## DIRECTION 1
Name every language mentioned in the essay on apophasis in liturgy and translation.
## DIRECTION 2
Carry on the essay on apophasis in liturgy and translation from its final sentence.

## SELECTED PASSAGE
V Nonne: Are Feminists Asking the Wrong Questions?
The eucharistic elements are themselves apophatic images: a white disc of bread on which light and dark play without image, and dark wine in a gold chalice, light playing off the surfaces of liquid and smooth metal. But the Eucharist is apophatic in another, more profound way, for the law of apophatic images is that they efface themselves, and at the Fraction in effective liturgies, the Host is held aloft and broken, the two halves being separated widely to reveal the emptiness that lies between, the ineffable from which fullness of life is returned. This gesture mirrors the dynamic by which humans pray, the self-forgetfulness by which they become transfigured, the relinquishing of thoughts and self-concern, self-consciousness, into silence, and the emergence of new life from that Silence.
While much modern biblical scholarship is very welcome, modern translations have fallen into many of the same traps as theology by ignoring the fundamental laws of language and apophasis. They have lost their evocative quality, and evocation through poesis is one way language moves the reader out of the linear to the threshold of the apophatic. They have lost their multidimensional poetics and become merely functional. Biblical scholars are guilty of the same linearity as theologians and for many of the same reasons.
Consider the word ‘behold’, for example. It doesn’t often appear in modern translations. These days Hebrew word for behold, ‘hin-nay’ (the Greek and Latin are less equivalent) is often translated ‘see’ or ‘listen’, but that is not what it signifies. Behold, as Julian of Norwich clearly understands, is a profoundly theological word. It is apophatic reciprocity, in which, through beholding, the person and creation are held in being by God, and God, who is beyond being, is held in being and time by the beholder. The text that follows on the occurrence of the word ‘behold’ is explanationfor those who do not behold, as in, 'Behold, the handmaid of the Lord.' The last five words are in fact redundant to 'behold', in which the notion of 'handmaid' is implicit.

## RECORDED INFORMATION

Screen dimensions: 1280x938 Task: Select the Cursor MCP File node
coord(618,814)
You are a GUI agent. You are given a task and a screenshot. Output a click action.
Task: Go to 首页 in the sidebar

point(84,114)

## EXERCISE RESPONSE 1
Hebrew, Greek, Latin

## EXERCISE RESPONSE 2
It is in the beholding itself that Mary conceives. And it is a psychological commonplace that it is in self-forgetful beholding that the most profound healing and fulfilment occur in the human person. These annunciations, whatever their source, however they occur, are profoundly dislocating, for in their wake, life can never again be the same.
Yet Raymond Brown dismisses Mary’s troubled heart and the angel’s ‘do not be afraid,’ as ‘part of the banal and stereotyped language of angelic appearances [which have] no psychological import’ (Birth of the Messiah p. 322). In this I think he is profoundly wrong, and his comment evidences the divorce between modern scholarship and lived experience. It does not seem to occur that the narrative patterns which interest him might reflect consistent empirical patterns throughout human experience of the life of God available to and working within the ordinary epistemological process hardwired in every human person.
As Robert Withnow remarked, commenting on the small group phenomenon,
‘At one time theologians argued that the chief purpose of humankind was to glorify God. Now it would seem that the logic has been reversed: the chief purpose of God is to glorify humankind. Spirituality no longer is true or good because it meets absolute standards of truth or goodness, but because it helps me get along. I am the judge of its worth. If it helps me find a vacant parking space, I know my spirituality is on the right track. If it leads me into the wilderness, calling me to face dangers I would rather not deal with at all, then it is a form of spirituality I am unlikely to choose.’ (Christian Century, 8 Dec. 1993, pp. 1239-40.)
Of course God does glorify humankind, deify it, in fact, but this, too can take place only in the context of the self-outpouring attendant on self-forgetfulness, which is our mind's image and likeness of God. And we could add to Withnow’s comments on human attempts to domesticate God the scientific evidence that shows that domestication of animals is coterminous with regression to infantile behaviour; in the case of God, on the side of human beings only.
While much modern biblical scholarship is very welcome, modern translations have fallen into many of the same traps as theology by ignoring the fundamental laws of language and apophasis. They have lost their evocative quality, and evocation through poesis is one way language moves the reader out of the linear to the threshold of the apophatic. They have lost their multidimensional poetics and become merely functional. Biblical scholars are guilty of the same linearity as theologians and for many of the same reasons.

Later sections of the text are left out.